# Notebook 01: Ingest XuetangX

**Purpose:** Parse raw XuetangX JSON file → normalized Parquet → DuckDB view.

**Inputs:**
- `data/raw/xuetangx/20170201-20170801-raw_user_activity.json` (~5GB, Feb-Aug 2017)

**Outputs:**
- `data/interim/xuetangx_events_raw.parquet` (28M learning events)
- `data/interim/xuetangx.duckdb` (view: `xuetangx_events_raw`)
- `reports/01_ingest_xuetangx/<run_tag>/report.json`

**Strategy:**
- Use newest data file (Feb 2017 - Aug 2017)
- Keep platform sessions (session_hash)
- Filter learning events only (load_*, problem_*, video_*, etc.)
- JSON → Parquet → DuckDB (reproducible, Windows-safe)

In [1]:
# [CELL 01-00] Bootstrap: repo root + paths + logger

import os
import sys
import json
import time
import uuid
import hashlib
from pathlib import Path
from datetime import datetime
from typing import Any, Dict, List

import numpy as np
import pandas as pd

t0 = datetime.now()
print(f"[CELL 01-00] start={t0.isoformat(timespec='seconds')}")
print("[CELL 01-00] CWD:", Path.cwd().resolve())

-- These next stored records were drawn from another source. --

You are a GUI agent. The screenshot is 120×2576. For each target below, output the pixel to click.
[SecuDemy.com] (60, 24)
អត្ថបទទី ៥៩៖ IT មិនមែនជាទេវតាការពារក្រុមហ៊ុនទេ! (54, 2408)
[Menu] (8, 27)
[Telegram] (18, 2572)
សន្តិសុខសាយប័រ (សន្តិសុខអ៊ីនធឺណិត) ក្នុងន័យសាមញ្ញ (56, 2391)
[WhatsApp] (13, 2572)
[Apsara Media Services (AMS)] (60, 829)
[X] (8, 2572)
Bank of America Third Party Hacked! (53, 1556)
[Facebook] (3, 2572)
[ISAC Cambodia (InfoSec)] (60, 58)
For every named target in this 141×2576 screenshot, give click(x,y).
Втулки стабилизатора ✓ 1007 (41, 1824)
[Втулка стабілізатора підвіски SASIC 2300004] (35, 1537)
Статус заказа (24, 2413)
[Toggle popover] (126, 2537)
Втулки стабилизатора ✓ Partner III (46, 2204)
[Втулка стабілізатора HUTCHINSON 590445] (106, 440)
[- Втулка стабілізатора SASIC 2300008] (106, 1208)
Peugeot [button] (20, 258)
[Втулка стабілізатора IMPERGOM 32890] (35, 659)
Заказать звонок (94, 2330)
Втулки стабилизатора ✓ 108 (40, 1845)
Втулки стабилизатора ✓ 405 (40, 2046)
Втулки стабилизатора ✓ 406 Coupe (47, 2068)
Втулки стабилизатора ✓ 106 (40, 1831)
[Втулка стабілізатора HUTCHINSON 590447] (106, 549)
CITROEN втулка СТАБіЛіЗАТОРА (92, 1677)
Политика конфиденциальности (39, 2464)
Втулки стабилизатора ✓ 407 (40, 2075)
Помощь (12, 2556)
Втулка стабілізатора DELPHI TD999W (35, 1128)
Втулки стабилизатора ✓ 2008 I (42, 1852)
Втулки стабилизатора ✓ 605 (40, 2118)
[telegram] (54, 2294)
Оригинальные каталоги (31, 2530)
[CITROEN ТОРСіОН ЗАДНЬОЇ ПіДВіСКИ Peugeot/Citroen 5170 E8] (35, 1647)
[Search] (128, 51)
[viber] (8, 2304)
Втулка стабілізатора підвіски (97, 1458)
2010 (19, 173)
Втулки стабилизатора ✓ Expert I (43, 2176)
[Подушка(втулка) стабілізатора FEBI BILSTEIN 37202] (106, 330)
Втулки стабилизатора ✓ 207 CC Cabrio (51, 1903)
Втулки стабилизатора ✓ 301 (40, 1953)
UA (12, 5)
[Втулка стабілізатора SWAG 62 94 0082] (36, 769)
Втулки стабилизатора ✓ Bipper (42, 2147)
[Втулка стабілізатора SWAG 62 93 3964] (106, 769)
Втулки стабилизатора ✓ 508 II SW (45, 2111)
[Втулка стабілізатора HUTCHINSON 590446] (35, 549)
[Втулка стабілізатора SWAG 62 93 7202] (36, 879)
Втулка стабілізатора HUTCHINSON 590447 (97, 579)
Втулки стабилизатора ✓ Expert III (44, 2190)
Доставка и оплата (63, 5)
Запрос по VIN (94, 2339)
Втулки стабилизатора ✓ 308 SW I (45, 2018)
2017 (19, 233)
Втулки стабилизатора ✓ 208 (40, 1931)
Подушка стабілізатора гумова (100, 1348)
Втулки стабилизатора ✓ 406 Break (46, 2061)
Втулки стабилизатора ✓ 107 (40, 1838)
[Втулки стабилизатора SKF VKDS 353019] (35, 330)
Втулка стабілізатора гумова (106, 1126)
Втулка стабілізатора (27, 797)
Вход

def find_repo_root(start: Path) -> Path:
    start = start.resolve()
    for p in [start, *start.parents]:
        if (p / "PROJECT_STATE.md").exists():
            return p
    raise RuntimeError("Could not find PROJECT_STATE.md. Open notebook from within the repo.")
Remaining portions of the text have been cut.